2.a. Un combat acharné contre la corruption

Pour lutter contre la corruption de ceux qui détiennent le pouvoir au Liban, il lance en 2019, une pétition sur la plateforme « Change.org » demandant le gel des fonds publics libanais dans les banques européennes, la mise sous tutelle de la banque centrale et la mise en place d’une autorité de la transparence de la vie publique avec obligation de déclaration de patrimoine. Le succès de cette mobilisation (plus de 100 000 signatures ont été recueillies dès les premiers jours de mise en ligne du texte) a permis de faire inscrire cette question à l’agenda du Parlement européen.

A son initiative, le juge français Charles Prats (spécialiste de la fraude fiscale) et la sénatrice Nathalie Goulet se sont rendus au Liban pour rencontrer le procureur financier Ali Ibrahim. Prats et Goulet sont également intervenus lors de conférences avec des juristes et des avocats afin de les aider à créer les outils nécessaires pour lutter contre la corruption, le blanchiment d'argent, l'évasion fiscale, et permettre le retour de l’étranger de l'argent volé.

Particulièrement ému par les explosions du port de Beyrouth, le 4 août 2020, il rend hommage à la capitale libanaise, un mois plus tard, lors d’un concert au Sénat français au cours duquel il présente sa nouvelle composition « Beyrouth ne meurt pas ».

Mais Omar Harfouch a surtout compris qu’au-delà de la lutte contre la corruption, ce sont les institutions libanaises qu’il fallait changer. Il souhaite donc l’instauration d’une troisième république, laïque. En mai 2022, alors qu’il est quasiment inconnu au Liban, il s’est présenté sans succès aux élections législatives libanaises et s’est fait remarquer par des propositions audacieuses allant des changements institutionnels, déjà évoqués, à l’attribution de la nationalité libanaise aux enfants de réfugiés palestiniens nés dans le pays.

En France, son engagement lui a valu une véritable reconnaissance : en mars 2023, il a reçu le prestigieux prix « Olivier de la paix » pour son courage dans sa lutte contre la corruption au Liban.

Mais au Liban, ses combats lui ont valu la haine tenace de « l’establishment ». Son avocat à Beyrouth, Joseph Elie Raphael, fait état d’une plainte du Premier ministre libanais, Najib Mikati, déposée le 4 avril dernier pour « diffamation et calomnie », « divulgation de la confidentialité de l’instruction », « incitation et provocation au conflit interne et sectaire ».

En cause notamment, la mention par Harfouch dans la presse libanaise de l’existence d’une enquête menée à Monaco visant Mikati[4] pour blanchiment d’argent.

Il est vrai que Mikati a de quoi en vouloir à Omar Harfouch.
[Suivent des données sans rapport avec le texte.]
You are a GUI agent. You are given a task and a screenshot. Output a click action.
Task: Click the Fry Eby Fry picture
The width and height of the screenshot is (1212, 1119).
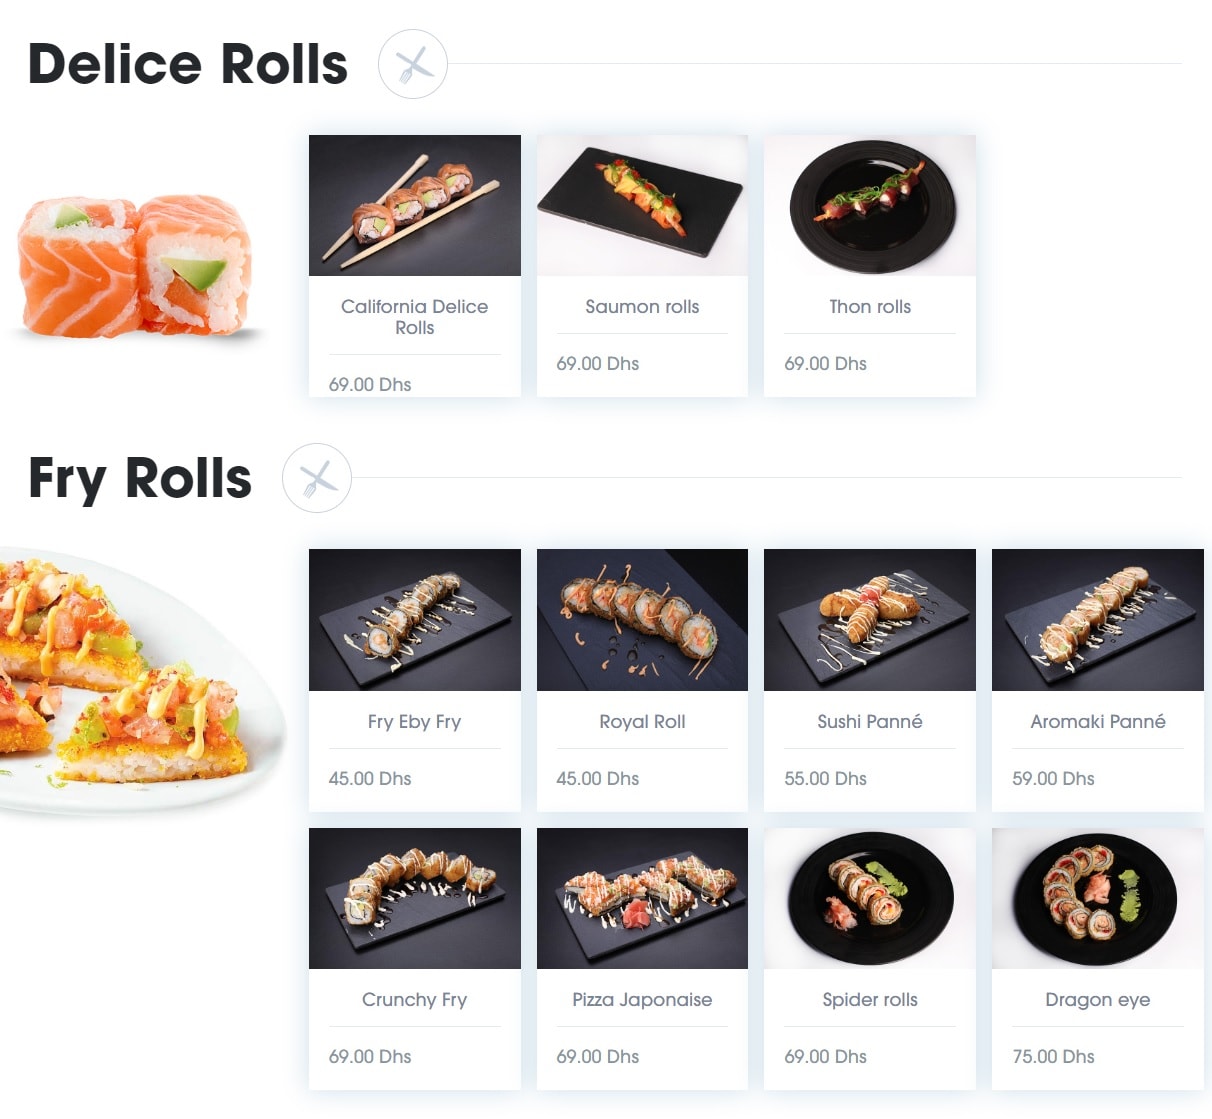coord(415,620)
Ce dernier ne s’est pas contenté de discours. Pour concrétiser son engagement contre la corruption dans son pays natal, il n’a pas hésité à transmettre à la justice monégasque des documents tangibles mettant en cause non seulement Mikati mais aussi le gouverneur de la Banque du Liban, Ryad Salameh, apportant ainsi la preuve que ce dernier aurait fait passer illégalement à Monaco plusieurs dizaines de millions d’euros. Ces fonds seraient hébergés par la Banque Richelieu Monaco[5], une filiale de la Société Générale de Banque au Liban S.A.L. dont le président, CEO et principal actionnaire n’est autre que Anton Sehnaoui[6].     

Depuis, l’enquête s’est accélérée. La France, l’Allemagne et Luxembourg ont saisi 120 millions d’euros appartenant à Salameh[7]. Et, en mars dernier, le banquier libanais Marwan Kheireddine (un proche de Mikati[8]), président de la banque privée Al-Mawarid, était interpellé à Paris et longuement interrogé par la juge du pôle financier Aude Buresi qui décidait de le mettre en examen. Selon diverses sources, les révélations de Kheireddine  « auraient encore alourdi les charges pesant contre M. Salamé et son entourage »[9] [10].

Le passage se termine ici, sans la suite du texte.